Ed è evidente come tali elementi, oltrechè generici e implicanti valutazioni, siano privi del carattere della decisività di cui si è detto, peraltro neppure illustrato nel ricorso, ove si consideri che la prova contrar a che il contribuente era chiamato nella specie ad onorare avrebbe dovuto vertere non già sul valore del bene, bensì esclusivamente sulla “differenza tra i corrispettivi percepiti nel periodo di imposta e il prezzo di acquisto del bene ceduto, aumentato di ogni altro costo inerente al bene medesimo” e, in ultima analisi, sull’entità del corrispettivo realmente ricevuto, come sopra chiarito.

Per questo motivo, la censura deve essere rigettata in quanto infondata.
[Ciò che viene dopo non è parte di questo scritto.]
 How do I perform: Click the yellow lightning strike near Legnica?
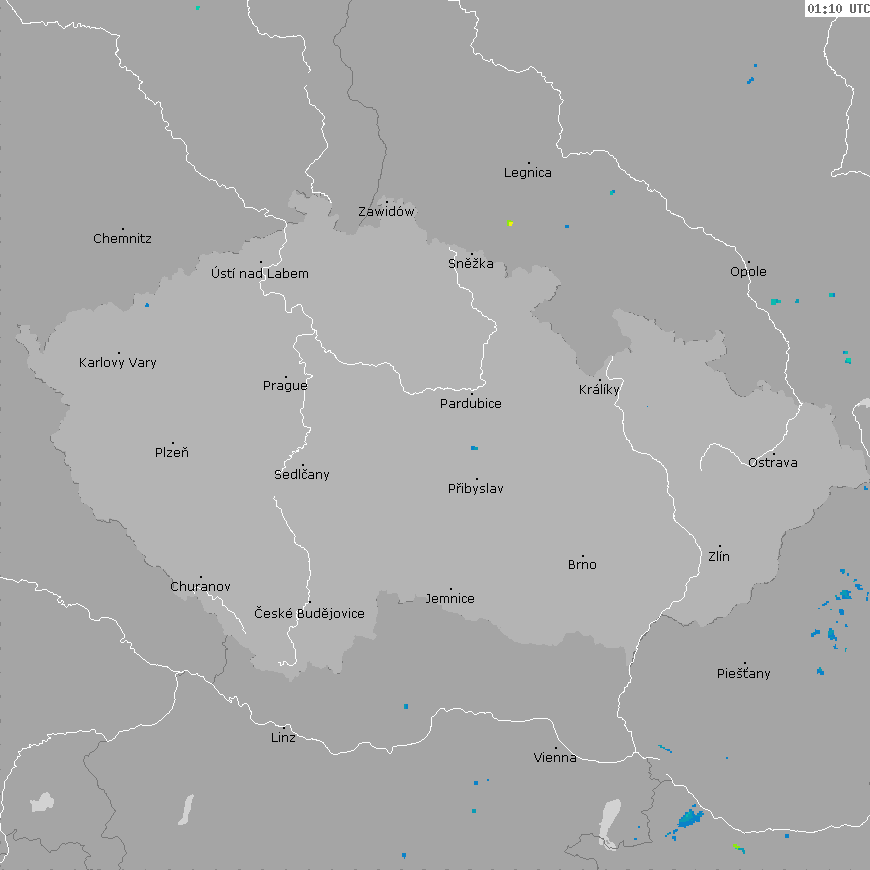click(x=510, y=223)
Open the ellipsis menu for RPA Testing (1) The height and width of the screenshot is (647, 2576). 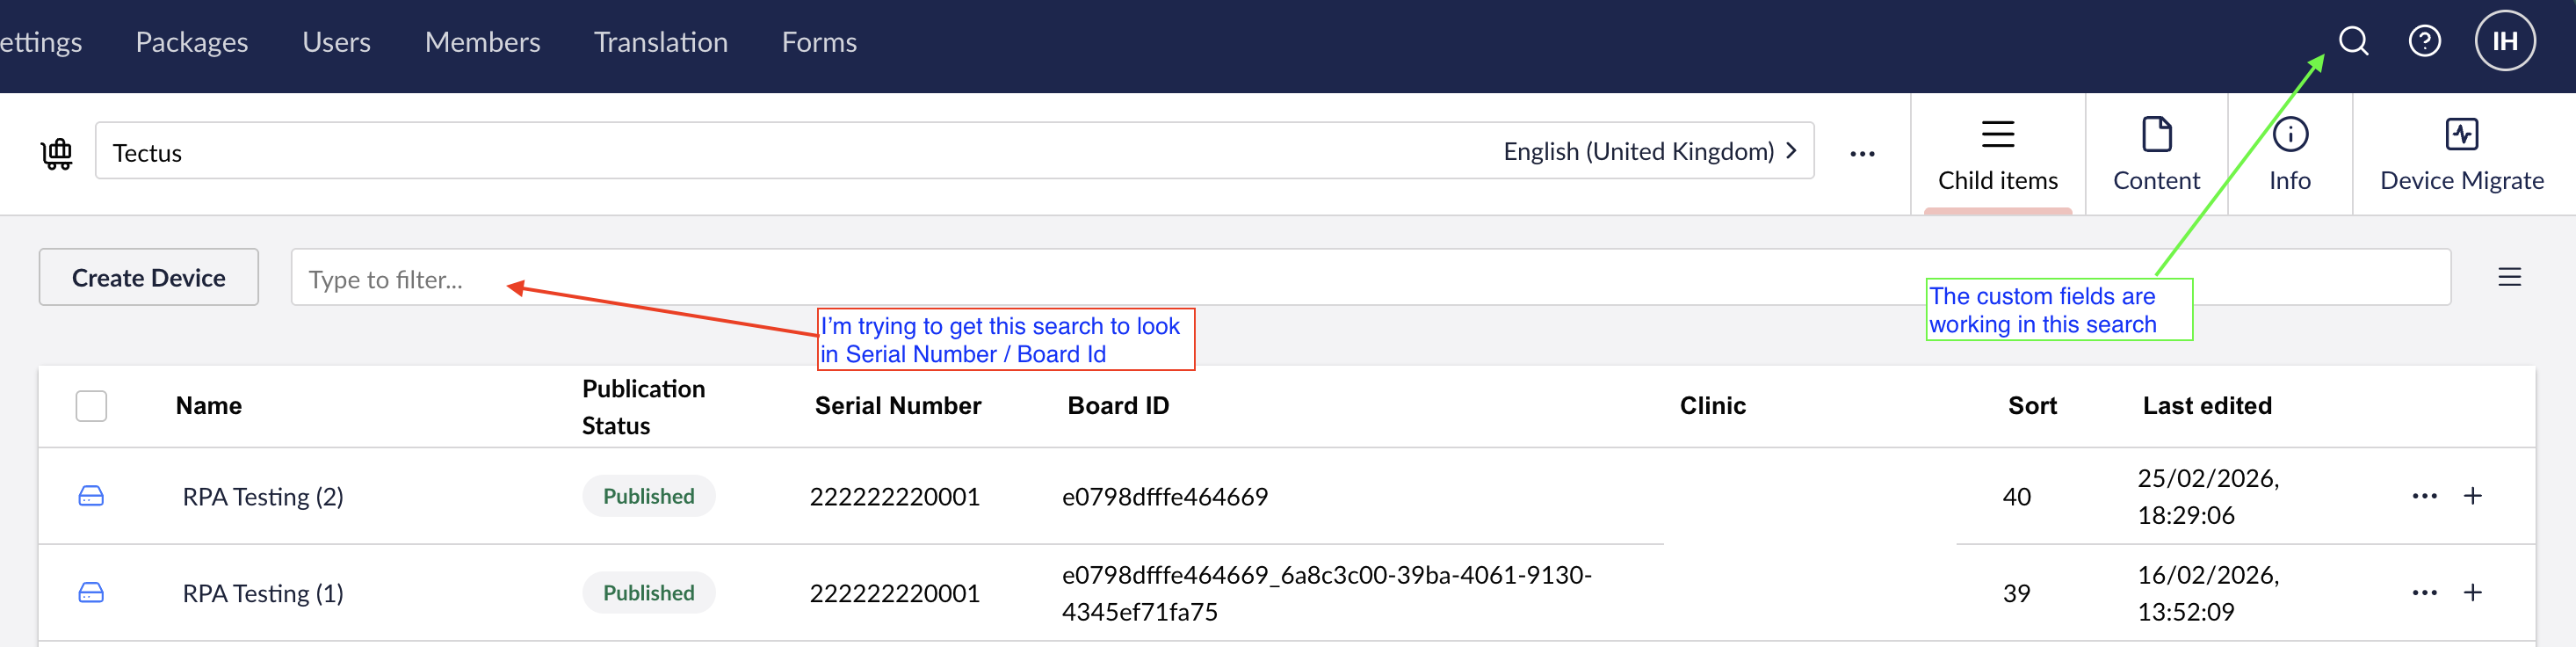click(x=2424, y=593)
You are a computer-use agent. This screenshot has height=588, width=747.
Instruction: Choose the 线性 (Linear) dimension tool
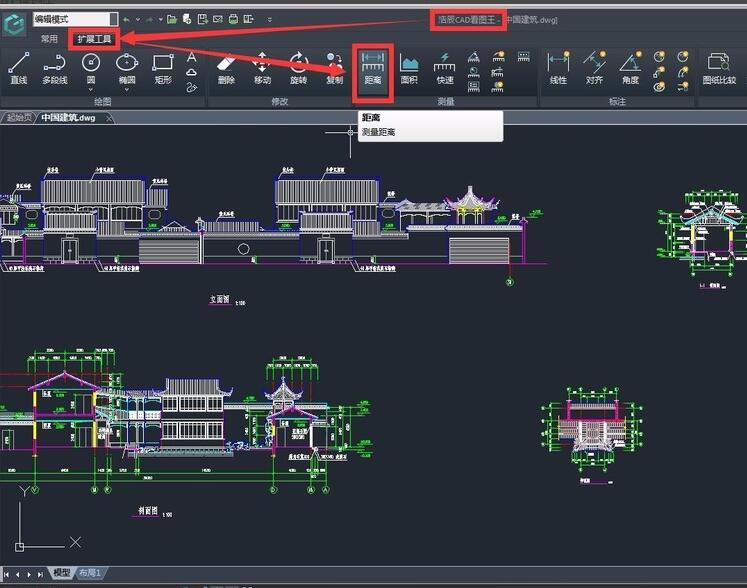point(558,67)
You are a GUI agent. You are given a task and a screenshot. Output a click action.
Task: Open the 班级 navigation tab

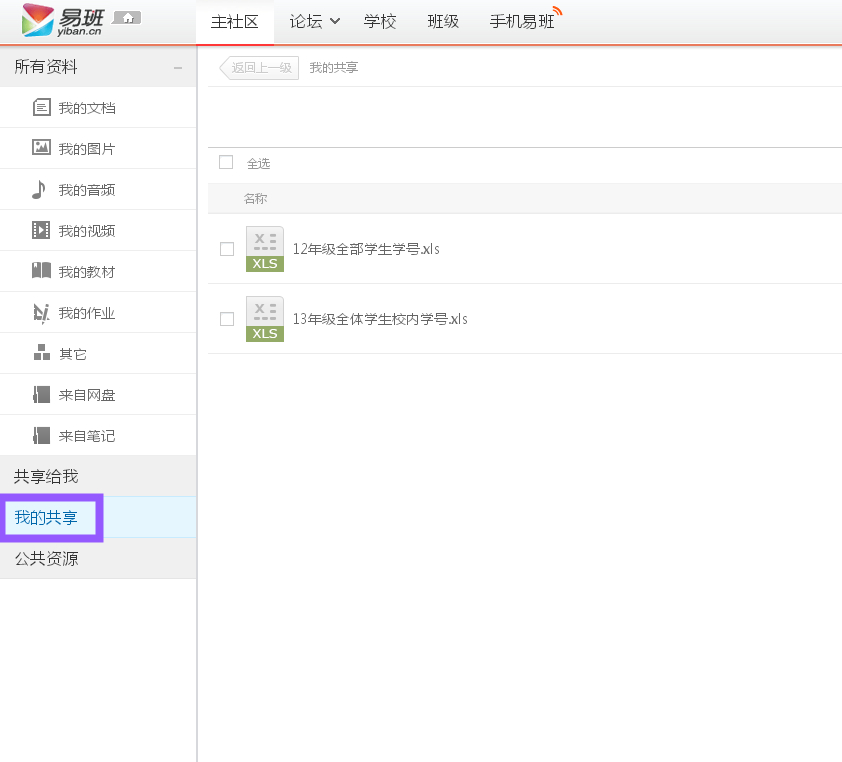443,22
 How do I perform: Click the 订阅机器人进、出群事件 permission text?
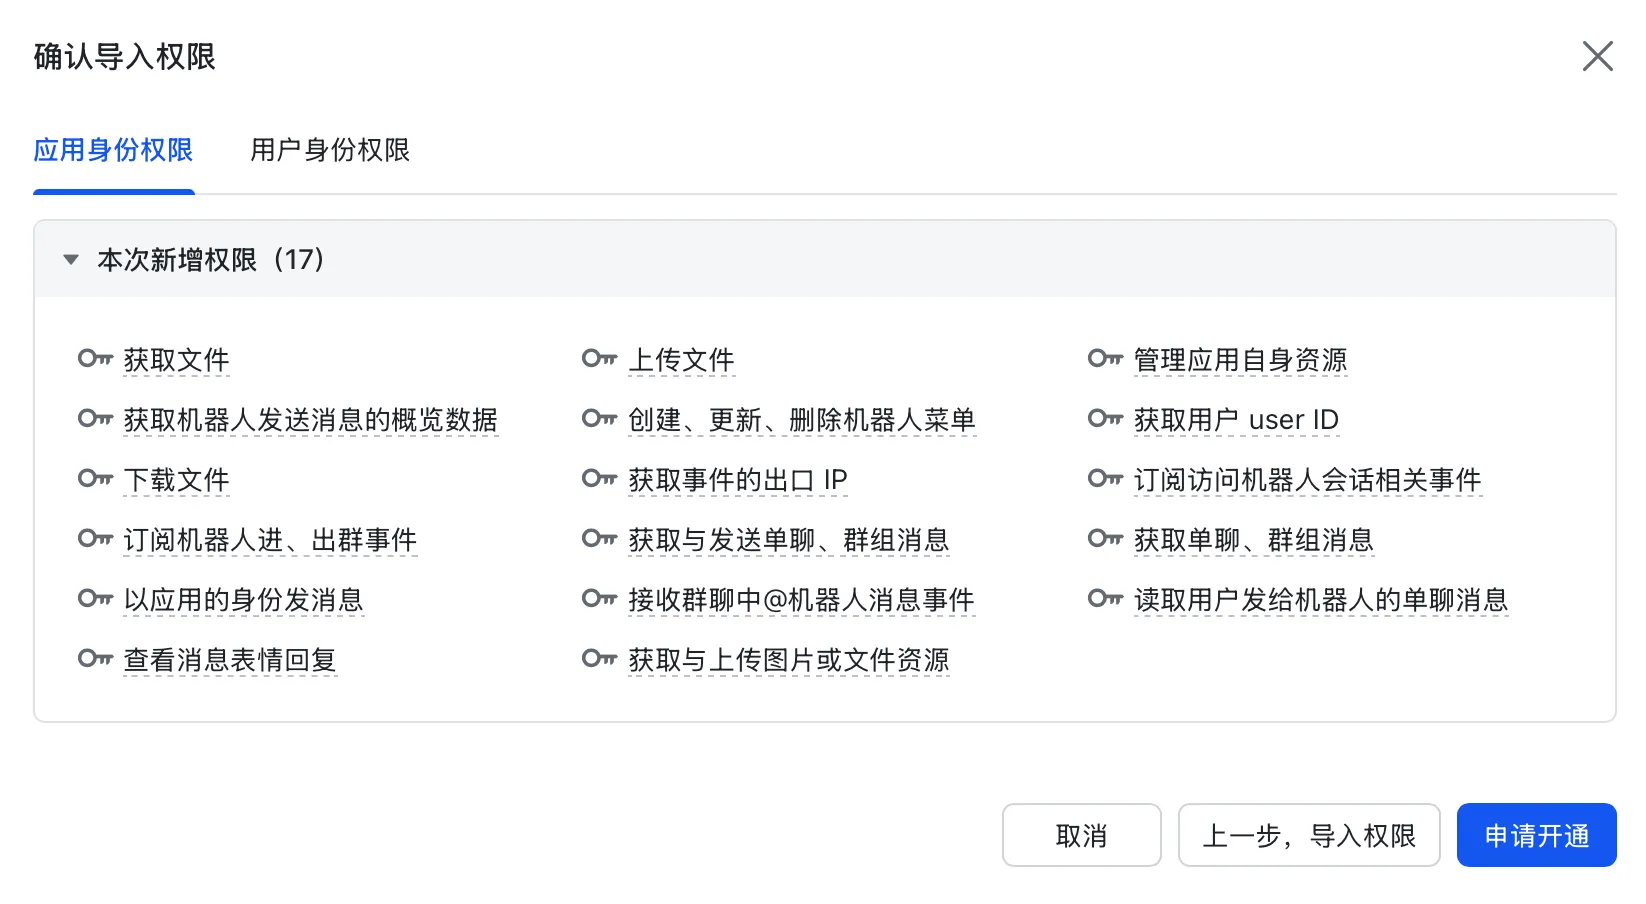(x=270, y=540)
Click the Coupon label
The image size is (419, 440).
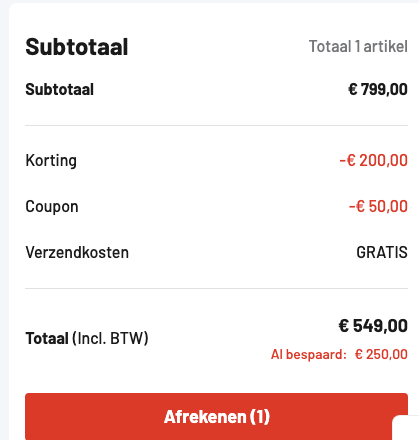click(52, 207)
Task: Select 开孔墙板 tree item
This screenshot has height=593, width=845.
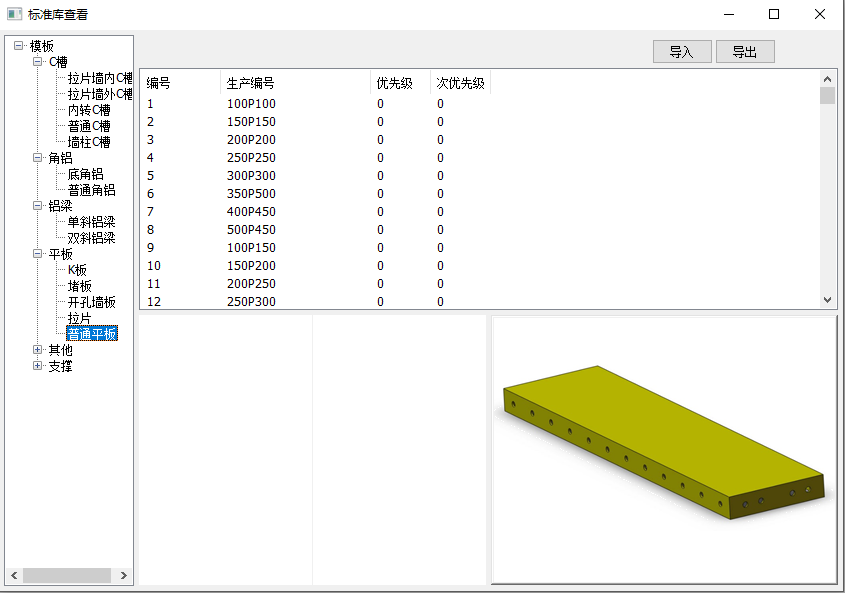Action: point(91,302)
5. Le spese di causa, liquidate come in dispositivo, seguono la soccombenza e devono essere poste a carico dei ricorrenti e in favore dell’Agenzia delle entrate, senza che assuma rilevanza la duplice costituzione in giudizio dell’Ufficio centrale e di quello periferico, derivante dalla notifica eseguita nei confronti di entrambi, essendo l’Agenzia fiscale un unitario soggetto di diritto (per tutte, Cass., sez. 6-5, 4/10/2016, n. 19828).

Inoltre, poichè il ricorso è stato proposto successivamente al 30 gennaio 2013 ed è rigettato, sussistono le condizioni per dare atto – ai sensi della L. 24 dicembre 2012, n. 228, art. 1, comma 17, che ha aggiunto lart. 13 t.u., comma 1-quater, spese giust. di cui al D.P.R. 30 maggio 2002, n. 115, – della sussistenza dei presupposti processuali per il versamento, da parte della ricorrente, dell’ulteriore importo a titolo di contributo unificato, pari a quello previsto per la stessa impugnazione, se dovuto.

P.Q.M.

rigetta il ricorso. Condanna i ricorrenti al pagamento, in favore della controricorrente, delle spese del giudizio di legittimità, che liquida in Euro 4.100,00 per compensi, oltre alle spese prenotate a debito. Ai sensi del D.P.R. n. 115 del 2002, art. 13, comma 1-quater, inserito dalla L. n. 228 del 2012, art. 1, comma 17, dichiara la sussistenza dei presupposti processuali per il versamento da parte del ricorrente del contributo unificato previsto per ii ricorso a norma dello stesso art. 13, art. 1-bis, se dovuto.

Così deciso in Roma, il 23 luglio 2020.